La carte des ZEP, initialement centrée sur les territoires les plus en difficultés, a progressivement enflé, dépassant 20% des élèves, éparpillant les moyens supplémentaires, et laissant trainer dans les esprits que l’Ecole des milieux populaires nécessitait des dispositifs, des programmes et des objectifs spécifiques. Les dernières années ? Elles ont été marquées par des déplacements de centration : des territoires, on est passé à l’individualisation, aux talents, au mérite. Changement de culture. L’assouplissement de la carte scolaire a fait sortir des ZEP un certain nombre des meilleurs éléments. Au contraire, la reconnaissance des nouveaux métiers est au point mort : des lettres de mission des coordonnateurs et des pilotes est à l’abandon, même si ici ou là, des inspecteurs s’en préoccupent.
Et demain ? Alors que tous les rapports montrent la nécessité de se focaliser sur l’Ecole et les premiers apprentissages, pourquoi centrer le débat sur le second degré ? Savary voulait faire des ZEP le moteur du changement professionnel. « Si tout n’a pas été balayé, c’est dû à l’action volontaire des militants.

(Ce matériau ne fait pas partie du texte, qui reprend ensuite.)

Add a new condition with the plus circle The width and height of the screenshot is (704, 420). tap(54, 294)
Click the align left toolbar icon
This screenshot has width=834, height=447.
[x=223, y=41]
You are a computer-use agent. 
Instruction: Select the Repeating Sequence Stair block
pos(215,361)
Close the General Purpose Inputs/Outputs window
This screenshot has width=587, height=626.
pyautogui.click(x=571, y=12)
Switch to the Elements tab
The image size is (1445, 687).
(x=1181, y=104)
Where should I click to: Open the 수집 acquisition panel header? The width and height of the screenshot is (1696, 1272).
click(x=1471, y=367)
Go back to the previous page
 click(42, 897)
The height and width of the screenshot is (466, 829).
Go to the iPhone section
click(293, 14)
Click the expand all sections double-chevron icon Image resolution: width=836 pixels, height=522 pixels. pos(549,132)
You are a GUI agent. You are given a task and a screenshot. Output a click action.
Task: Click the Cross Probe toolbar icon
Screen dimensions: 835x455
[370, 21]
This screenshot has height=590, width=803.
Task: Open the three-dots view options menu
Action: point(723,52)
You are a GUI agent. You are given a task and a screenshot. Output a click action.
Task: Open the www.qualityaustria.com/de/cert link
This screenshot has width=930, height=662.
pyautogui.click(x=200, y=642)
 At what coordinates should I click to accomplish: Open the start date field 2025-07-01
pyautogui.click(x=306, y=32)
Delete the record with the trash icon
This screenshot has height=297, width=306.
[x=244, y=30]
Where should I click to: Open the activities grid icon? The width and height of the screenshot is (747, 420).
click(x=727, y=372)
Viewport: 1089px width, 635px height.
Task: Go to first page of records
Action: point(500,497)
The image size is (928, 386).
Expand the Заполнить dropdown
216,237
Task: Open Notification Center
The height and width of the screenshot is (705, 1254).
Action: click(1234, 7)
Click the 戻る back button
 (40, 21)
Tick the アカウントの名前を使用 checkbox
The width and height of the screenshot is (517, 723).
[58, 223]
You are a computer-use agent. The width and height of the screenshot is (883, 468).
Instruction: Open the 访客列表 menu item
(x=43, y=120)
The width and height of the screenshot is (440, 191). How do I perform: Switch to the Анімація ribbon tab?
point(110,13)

Mais peut-on faire porter le changement uniquement sur les militants, en dehors de toutes volontés institutionnelles ».
C’est pourquoi l’OZP profite de la campagne pour tenter d’attirer l’attention, en souhaitant populariser 11 propositions pour les ZEP, mais aussi pour l’ensemble du système éducatif, avec pour principe l’éducabilité de tous et l’effectivité des droits à l’éducation et à la formation, et non à « l’égalité des chances« , en visant la réussite de l’ensemble d’une classe d’âge.
L’OZP demande de s’appuyer sur ce qui a réussi dans l’Education Prioritaire, que le ministre refuse de reconnaitre : s’appuyer sur un réseau interdegré avec un pilotage et une formation continue locale partagée ; engager des personnels spécifiques (enseignants référents, assistants pédagogiques, coordonnateurs ; généraliser une pratique pédagogique ambitieuse ; reconnaître la place des parents.
Il faut aussi mettre fin aux carences : remettre en place un véritable pilotage national articulé avec la politique de la ville ; identifier des postes à profil pour les pilotes ; articuler le travail de terrain avec la recherche. Enfin, il faut oser redéfinir la géographie de l’Education Prioritaire, tout en conservant cependant des moyens pour les RRS qui ont une réelle activité ; redonner une priorité à l’école primaire par la politique des cycles ; corriger les effets de l’assouplissement de la carte scolaire…
Daniel Auverlot : « Les enseignants sont les vrais spécialistes de la difficulté scolaire »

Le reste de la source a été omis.